CARP seems to work everywhere but on LAN interface
-
Hi,
I am not very skilled with pfSense but have been tasked with building a failover pair. I have been working on this for quite some time now and have come quite a bit further but am now stuck in a rut. I have read through quite a few questions on the forum but did not see anything that was of use for the issue, any help would be much appreciated.
Hardware:
-HP C7000 Blade Center
-Has 2 built in WS-CBS3020-HPQ Cisco switches. These are connected via trunk links to
-2 Cisco 2960G’sSetup:
I currently have the pfSense firewalls set up on the virtual platform, and some servers set up which are connected to the LAN. The firewalls were set up according to http://mirror.qubenet.net/mirror/pfsense/tutorials/carp/carp-cluster-new.htm . There were a few small differences though as I gather that tutorial is a bit old but it was still very helpful.
Issue:
Currently I can ping all the outside IP’s from externally including that of the CARP. I can ping all of the IP’s from the active firewall, including the servers IP’s. There are ARP entries on it for everything except for the CARP IP’s. On the standby firewall I cannot ping the CARP IP’s but there are entries for them in the ARP table. I was having an issue before but I changed the Net.ReversePathFwdCheckPromisc as per this document http://doc.pfsense.org/index.php/CARP_Configuration_Troubleshooting , this all works as I would expect it to now which is great.
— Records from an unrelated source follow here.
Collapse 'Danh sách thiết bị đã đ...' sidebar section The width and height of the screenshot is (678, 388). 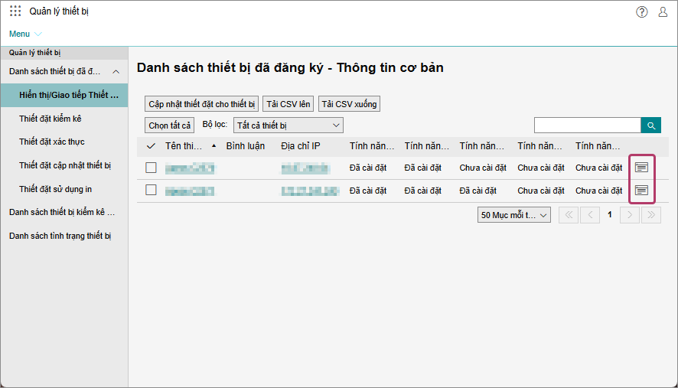(116, 71)
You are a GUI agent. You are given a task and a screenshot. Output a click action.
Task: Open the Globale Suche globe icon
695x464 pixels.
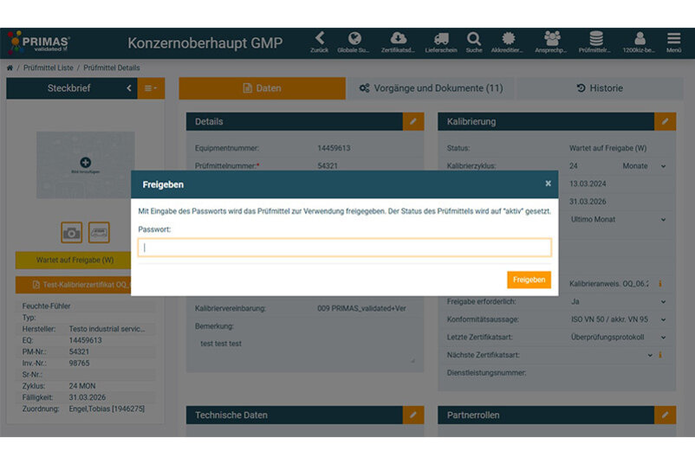click(354, 38)
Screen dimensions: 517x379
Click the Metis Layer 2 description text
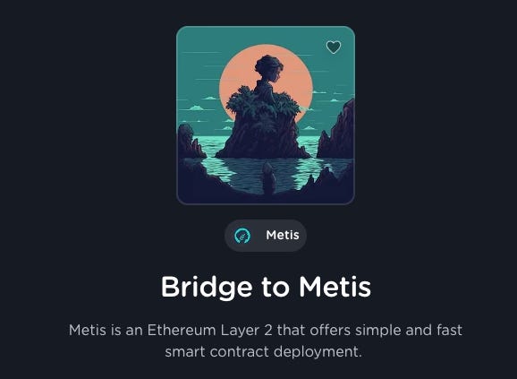(266, 340)
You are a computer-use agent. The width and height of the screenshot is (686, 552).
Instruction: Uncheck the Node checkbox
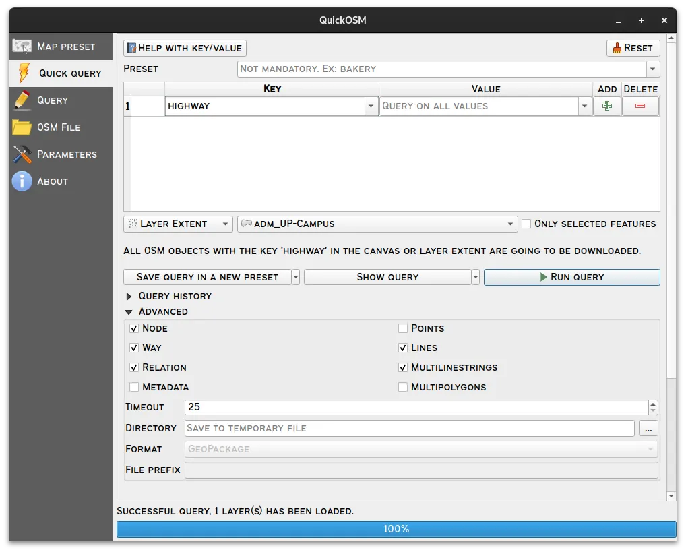(134, 328)
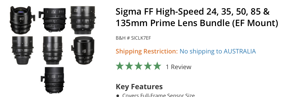This screenshot has width=292, height=97.
Task: View the 105mm lens image
Action: (x=83, y=50)
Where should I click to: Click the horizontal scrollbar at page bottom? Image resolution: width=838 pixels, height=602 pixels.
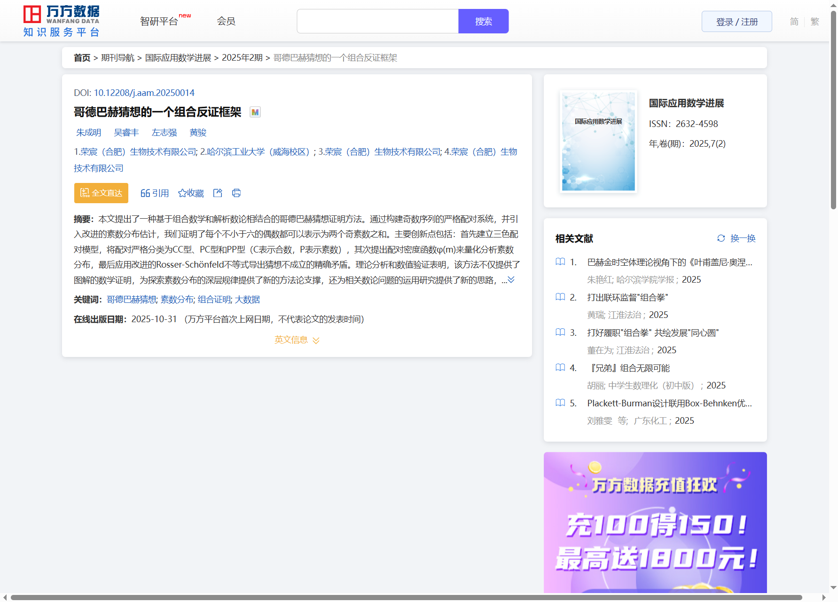406,597
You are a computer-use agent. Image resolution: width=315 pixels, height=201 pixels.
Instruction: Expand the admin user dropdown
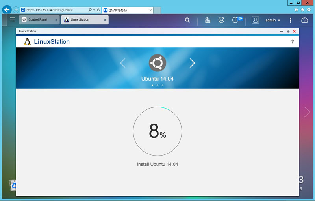point(272,20)
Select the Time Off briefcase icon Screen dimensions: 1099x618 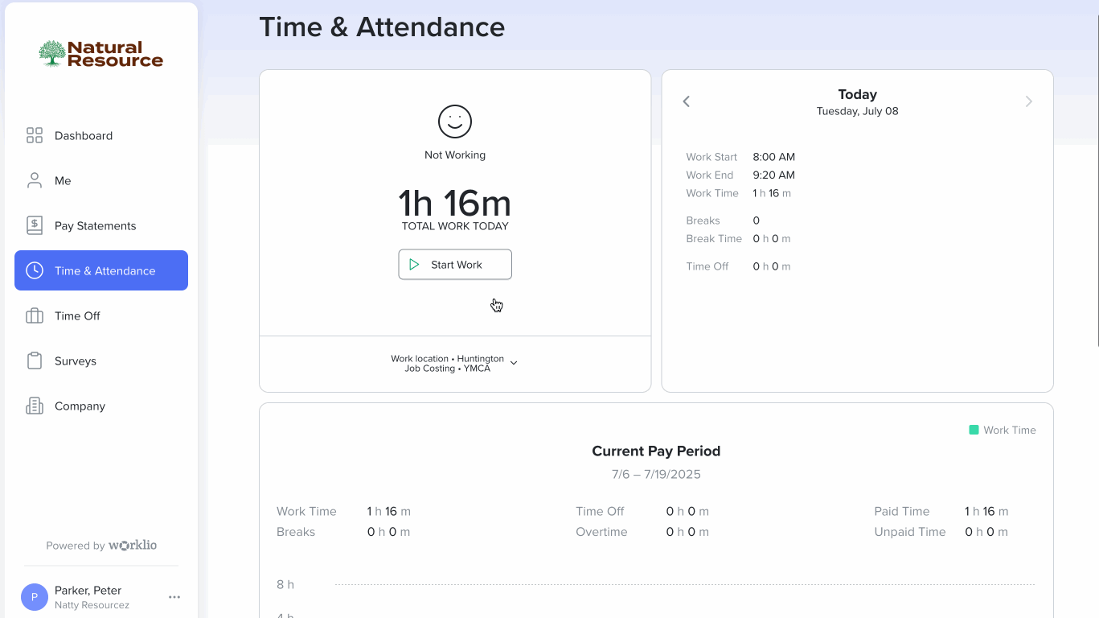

The issue is that the servers can ping each other, as well as all the real IP addresses of the firewalls but cannot ping the CARP IP for the LAN subnet which is the default gateway which is a real problem as you can imagine. Please help.Thanks,
Chris -
Sounds like you're missing promiscuous mode on the vswitch involved there.
One other potential issue you could be hitting, there is a bug in VMware's VDS upgrade code. If you use VDS (Virtual Distributed Switches) in 4.0 or 4.1 and upgrade from 4.0 to 4.1 or 5.0, the VDS will not properly pass traffic for anything other than the real MAC addresses (which breaks CARP). If you create a new VDS on 4.1 or 5.0, it will work, but the upgraded VDS will not. Quickest work around to that is to create a new VDS and delete the old one. VMware has said a fix is coming at some point, but that's the only work around for the time being.
-
Thanks for the prompt reply cmb! Promiscuous mode is enabled on the switch. I have spoken to our systems administrator and he says that the virtual switch is using version 4.1 and that he was planning on upgrading it soon. He said it is not possible to create the new VDS though as any issues could affect the entire platform which has hundreds of VM's on it. That there would be no recovery other then to revert to standard switches which would cause a long downtime to get all the VM's back online, VLAN by VLAN :(
I noticed you said that was the quickest work around, I am hoping that you know another way we can go about to get this working? Perhaps a way to upgrade the version that would make it work?
Cheers,
Chris -
There is no work around other than deleting and recreating the VDS. Once you've upgraded it, it's internally broken in a way you cannot fix any other way. One of our customers had to spend hours on multiple calls with VMware (some of those with me on the line) to get them to confirm and find the problem, by which point we were working with very senior level engineers at VMware. Maybe fixable by getting into the unsupported console and digging into manual edits of something deep in the system, but VMware refused to disclose any such options if they do exist. I suspect they would be far, far riskier than just deleting and recreating the VDS anyway.
I have spoken to our systems administrator and he says that the virtual switch is using version 4.1 and that he was planning on upgrading it soon. He said it is not possible to create the new VDS though as any issues could affect the entire platform which has hundreds of VM's on it. That there would be no recovery other then to revert to standard switches which would cause a long downtime to get all the VM's back online, VLAN by VLAN
The setup where we found out the hard way about this new VMware bug has several hundred plus VMs with a ton of VLANs too. That statement that there's no recovery doesn't really add up for most cases, though it may, depending on exactly what all you have setup there. You wouldn't have to revert back to standard switches unless something really, really blew up which is unlikely. We had no issue recreating the upgrade-broken VDS on the aforementioned setup.
-
Thanks I will discuss it with him. Thanks so much for the help!
Chris